* **Excerpted records**
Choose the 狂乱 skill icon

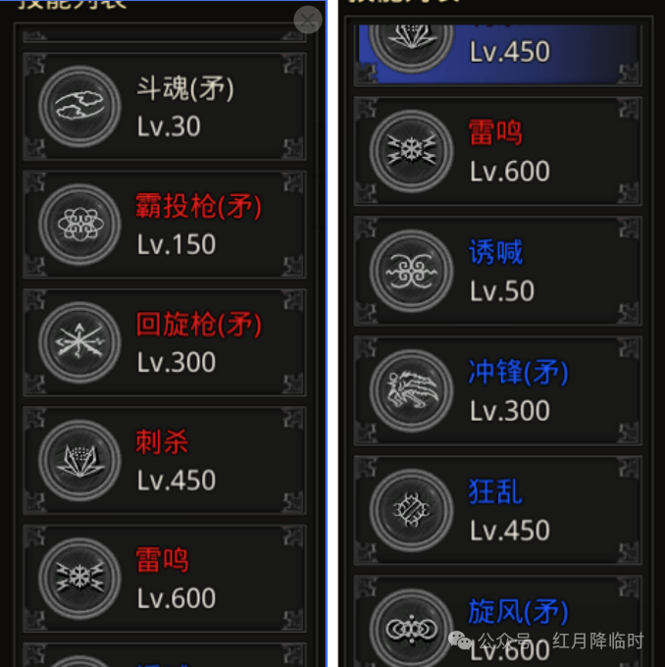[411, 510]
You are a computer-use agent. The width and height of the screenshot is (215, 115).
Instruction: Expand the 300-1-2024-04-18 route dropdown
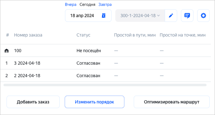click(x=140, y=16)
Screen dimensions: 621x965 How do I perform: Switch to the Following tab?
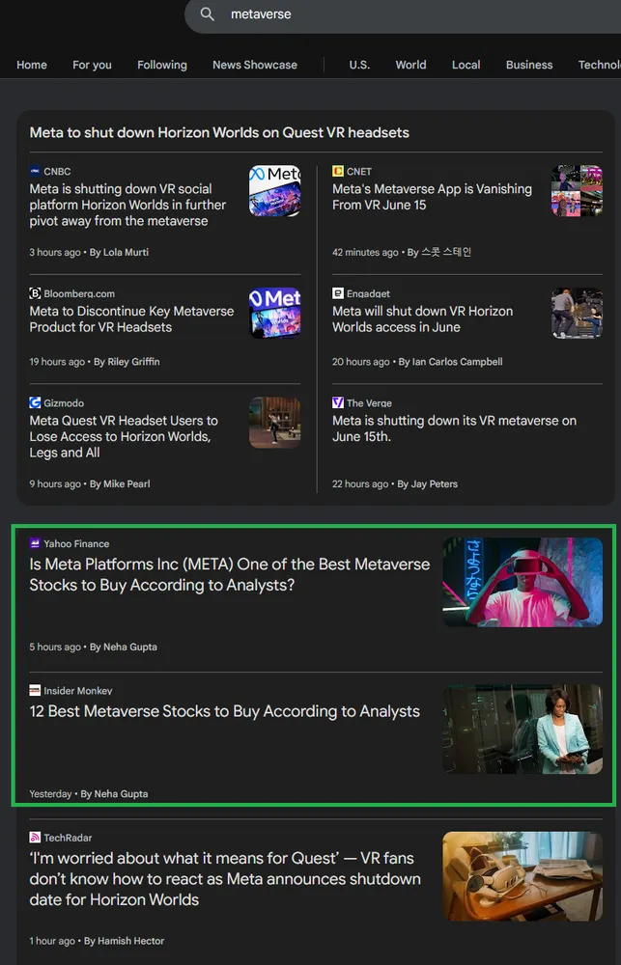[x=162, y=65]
...
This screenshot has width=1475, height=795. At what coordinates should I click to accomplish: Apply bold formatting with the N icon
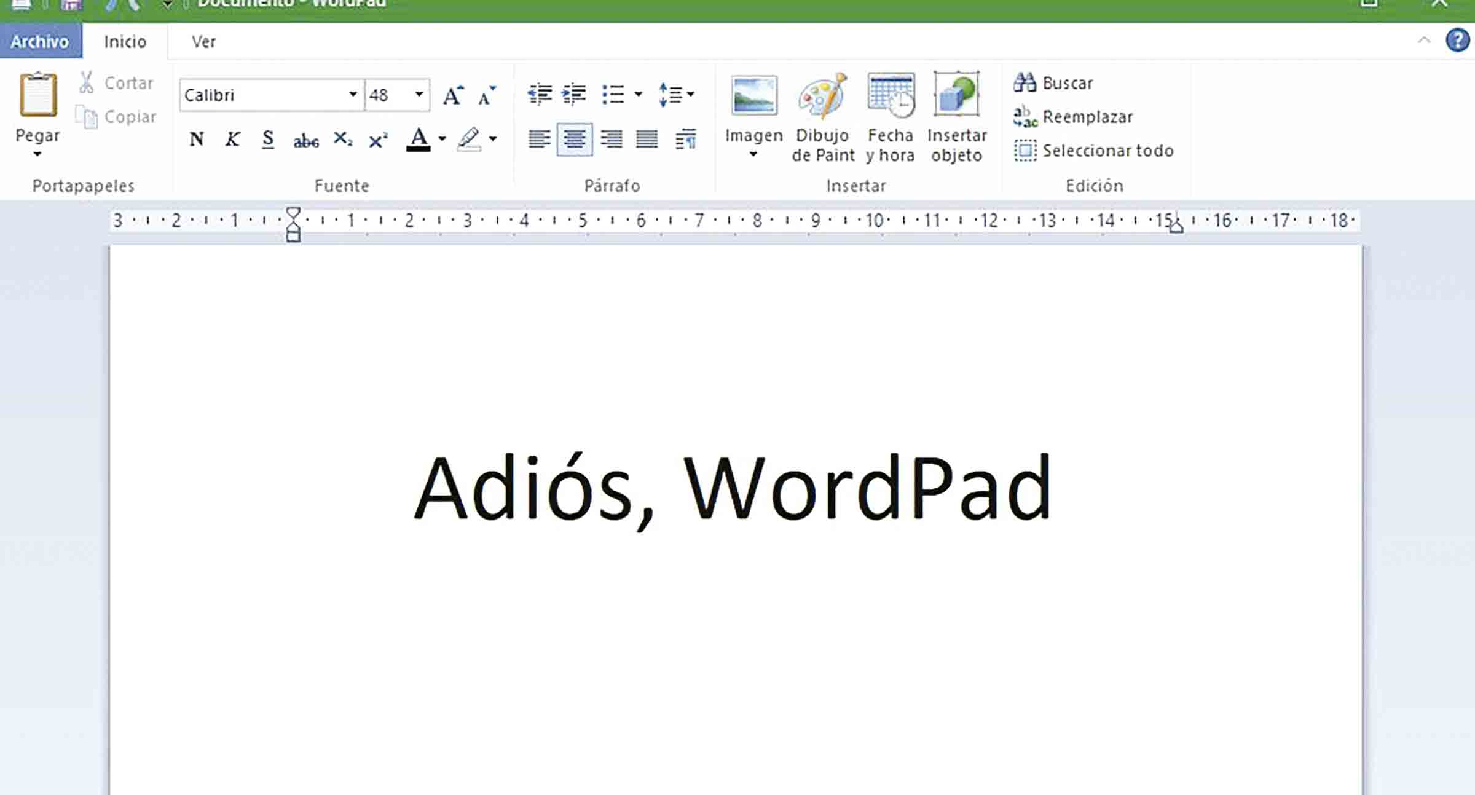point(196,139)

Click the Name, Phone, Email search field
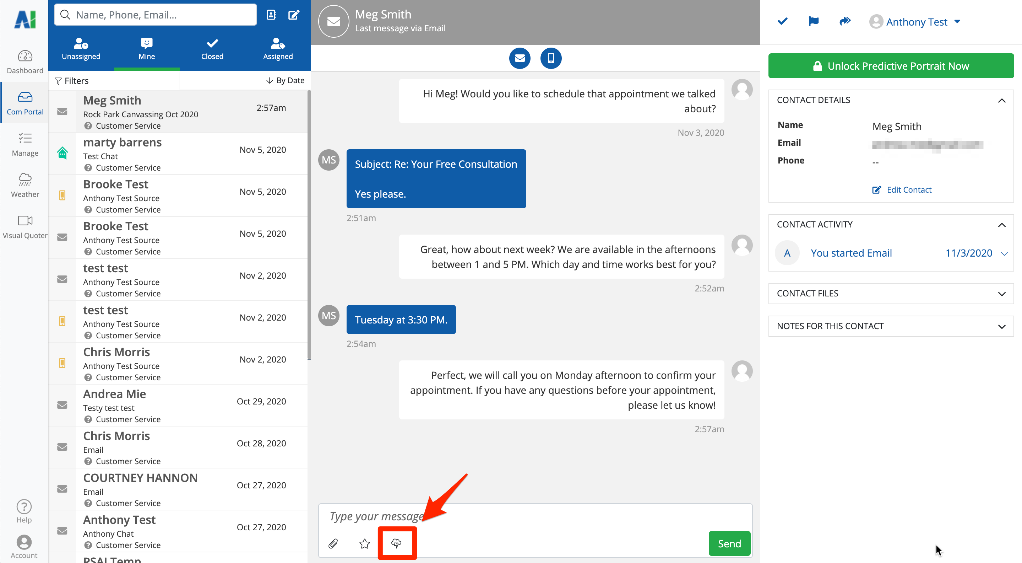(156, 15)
--
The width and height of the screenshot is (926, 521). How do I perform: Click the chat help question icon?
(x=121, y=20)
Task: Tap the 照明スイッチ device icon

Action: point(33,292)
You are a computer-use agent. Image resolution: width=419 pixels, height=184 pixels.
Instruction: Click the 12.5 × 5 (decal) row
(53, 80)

* **Written request**
Please print the entries exactly, starting with the line that contains "Screen dimensions: 621x965" and going on through the line that contains "[x=162, y=65]". Leave the pictures out of your answer.

* **Result below**
Screen dimensions: 621x965 How do I perform: Switch to the Following tab?
[x=162, y=65]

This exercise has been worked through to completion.